Batam, Jurnalkota.co.id
Rumah Tahanan Negara (Rutan) Kelas IIA Batam menggelar tasyakuran dalam rangka memperingati Hari Bakti Pemasyarakatan (HBP) ke-62 Tahun 2026. Kegiatan ini berlangsung khidmat, sederhana, namun sarat makna kebersamaan di lingkungan Rutan Batam, Jalan Trans Barelang, Kota Batam, Senin (27/4/2026).

Peringatan HBP tahun ini tidak sekadar seremoni, tetapi menjadi momentum memperkuat sinergi antarinstansi sekaligus menegaskan komitmen pemasyarakatan dalam memberikan kontribusi nyata kepada masyarakat.
Kegiatan diawali dengan mengikuti tasyakuran nasional secara virtual melalui Zoom Meeting yang diselenggarakan Direktorat Jenderal Pemasyarakatan. Seluruh jajaran pegawai Rutan Batam mengikuti rangkaian tersebut dengan penuh khidmat sebagai bentuk partisipasi dalam peringatan hari bersejarah bagi insan pemasyarakatan.

Usai kegiatan virtual, acara dilanjutkan dengan penyerahan bantuan berupa gerobak usaha mikro, kecil, dan menengah (UMKM) kepada masyarakat. Bantuan ini diharapkan mampu mendorong pertumbuhan ekonomi masyarakat sekaligus menjadi langkah konkret dalam mendukung kemandirian usaha.
Kepala Rutan Kelas IIA Batam, Fajar Teguh Wibowo, mengatakan bahwa peringatan HBP menjadi momentum refleksi bagi seluruh jajaran pemasyarakatan untuk terus meningkatkan kualitas pelayanan dan pengabdian kepada masyarakat.
“Melalui peringatan ini, kami ingin menegaskan bahwa pemasyarakatan tidak hanya berfokus pada pembinaan warga binaan, tetapi juga hadir memberikan manfaat bagi masyarakat luas, salah satunya melalui pemberdayaan ekonomi,” ujar Fajar.

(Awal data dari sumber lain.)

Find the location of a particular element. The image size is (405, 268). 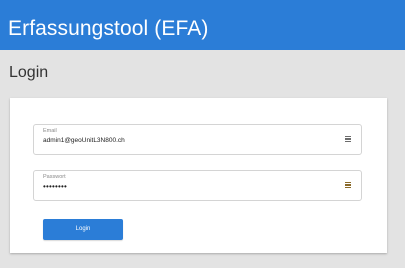

email-label: Email is located at coordinates (50, 131).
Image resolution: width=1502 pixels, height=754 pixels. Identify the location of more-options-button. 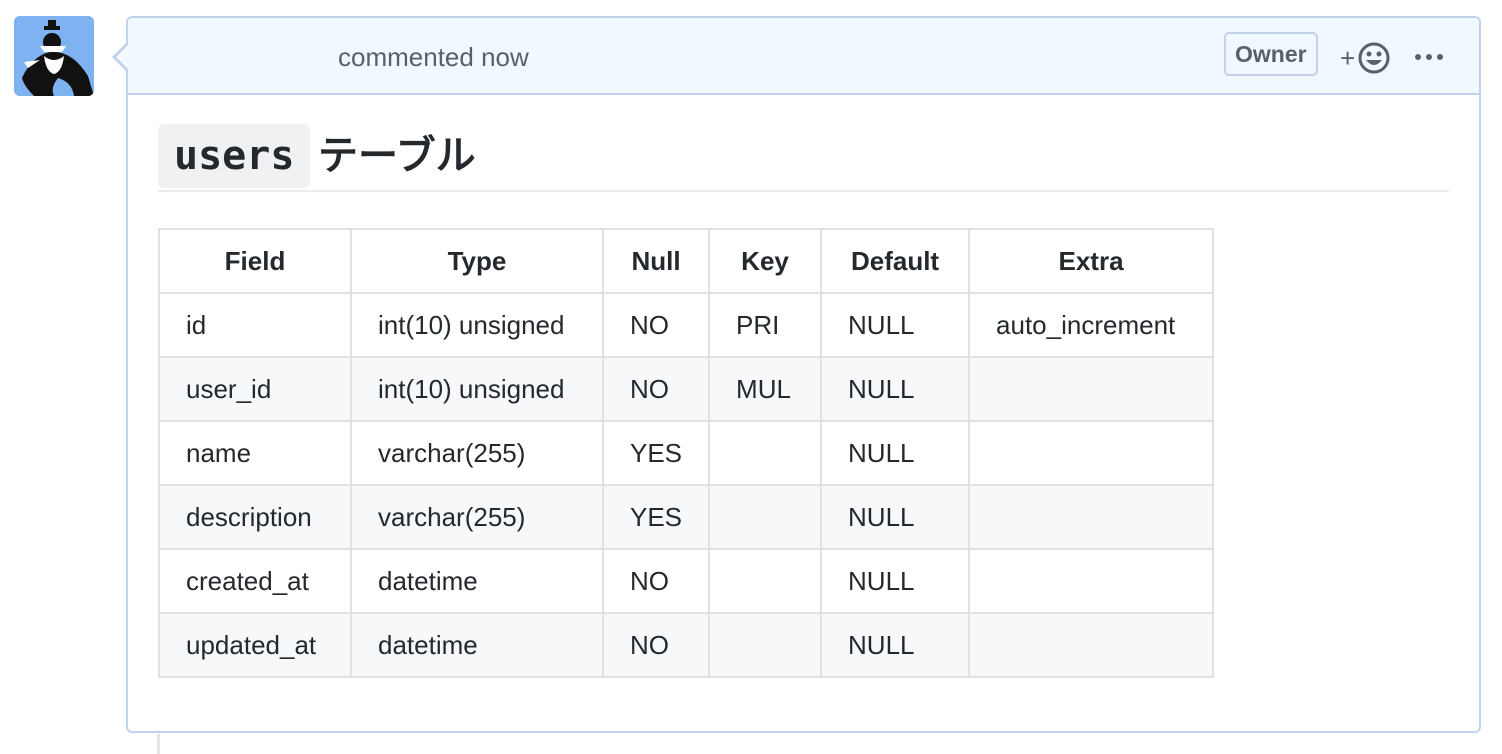
(1429, 57).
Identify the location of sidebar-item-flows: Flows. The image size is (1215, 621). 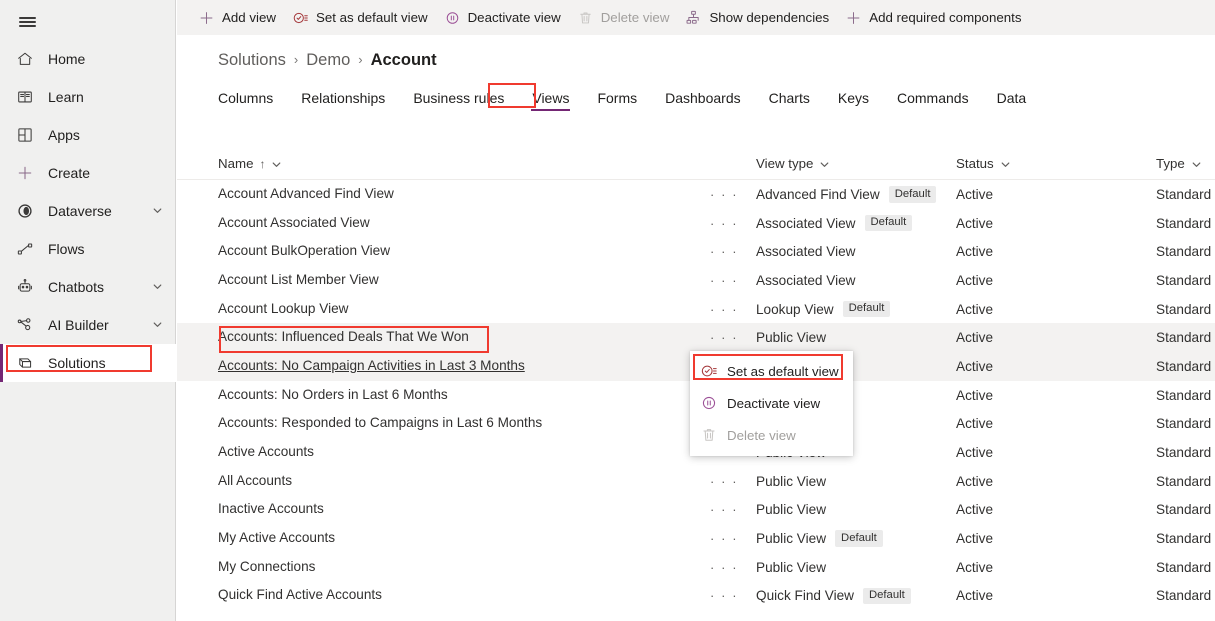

Sebagai bentuk apresiasi atas dukungan dan kolaborasi, Rutan Batam juga menyerahkan piagam penghargaan kepada sejumlah mitra kerja, di antaranya Satuan Brimob Polda Kepulauan Riau, Polsek Sagulung, sejumlah lembaga bantuan hukum (LBH), serta Kementerian Agama Kota Batam.
Menurut Fajar, sinergi yang terjalin dengan berbagai pihak selama ini menjadi kunci dalam mendukung pelaksanaan tugas pemasyarakatan yang lebih optimal.
“Kami tidak bisa bekerja sendiri. Dukungan dari aparat penegak hukum, lembaga sosial, dan instansi pemerintah sangat penting untuk mewujudkan sistem pemasyarakatan yang humanis dan berkelanjutan,” katanya.
Rangkaian kegiatan kemudian ditutup dengan prosesi pemotongan tumpeng sebagai wujud rasa syukur. Suasana kehangatan tampak dalam momen makan bersama yang diikuti seluruh jajaran dan mitra kerja.
Kegiatan ini tidak hanya menjadi ajang silaturahmi, tetapi juga mempererat soliditas dan kebersamaan dalam menjalankan tugas dan tanggung jawab ke depan.
Melalui peringatan Hari Bakti Pemasyarakatan ke-62 ini, Rutan Batam menegaskan komitmennya untuk terus bertransformasi menjadi lembaga yang tidak hanya menjalankan fungsi pembinaan, tetapi juga berperan aktif dalam pembangunan sosial dan ekonomi masyarakat.
Semangat kebersamaan, kepedulian, dan pengabdian diharapkan menjadi energi positif dalam mewujudkan sistem pemasyarakatan yang semakin profesional, akuntabel, dan berorientasi pada pelayanan publik.